**Problem**
Please transcribe only the lines from the one holding "The image size is (575, 442)." through the final line of the data, both included, with no pictures.

BEGIN Input

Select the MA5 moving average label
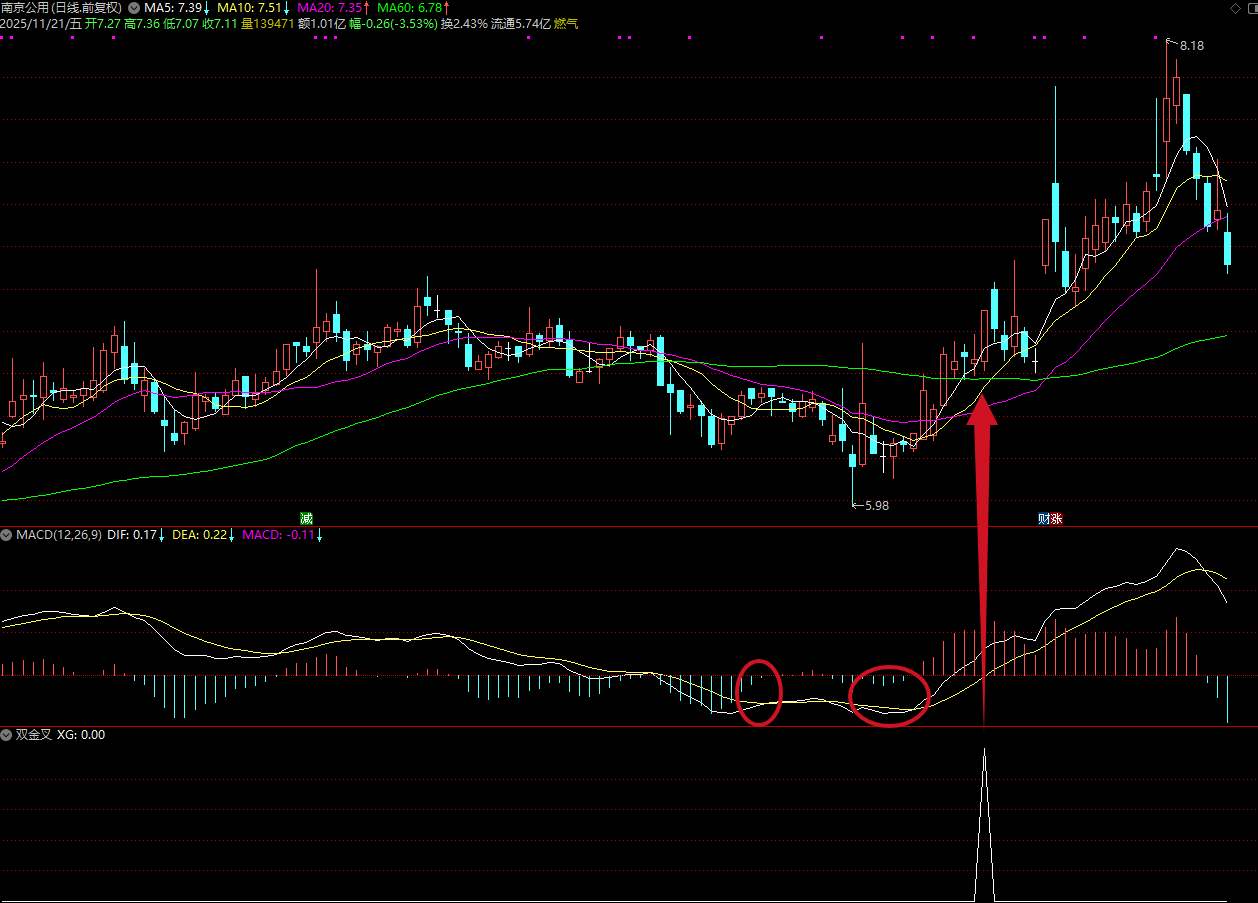172,8
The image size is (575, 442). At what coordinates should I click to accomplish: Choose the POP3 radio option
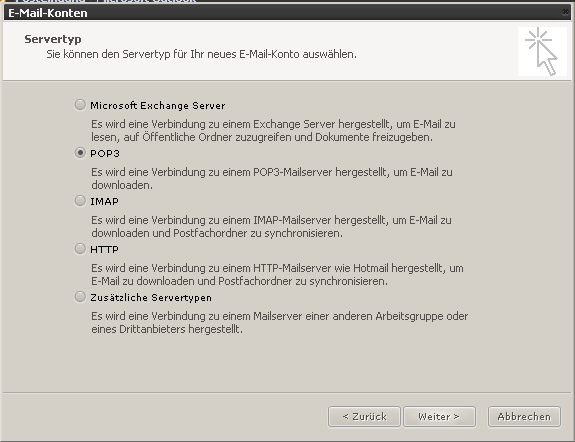[80, 153]
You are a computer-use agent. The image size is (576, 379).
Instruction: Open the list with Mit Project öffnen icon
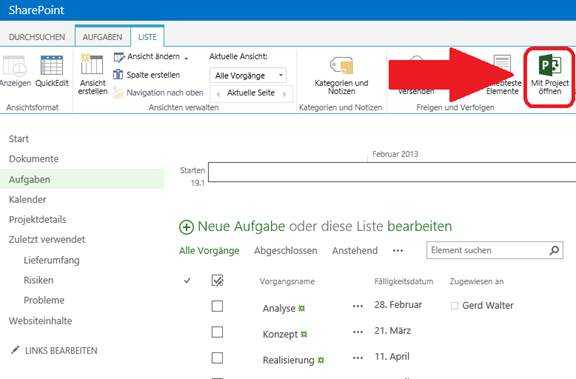click(x=550, y=65)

END Input

**Finished exercise**
The image size is (575, 442). At what coordinates should I click to accomplish: Choose the POP3 radio option
[80, 153]
You are a computer-use agent. The image size is (576, 379).
Instruction: Open the list with Mit Project öffnen icon
click(x=550, y=65)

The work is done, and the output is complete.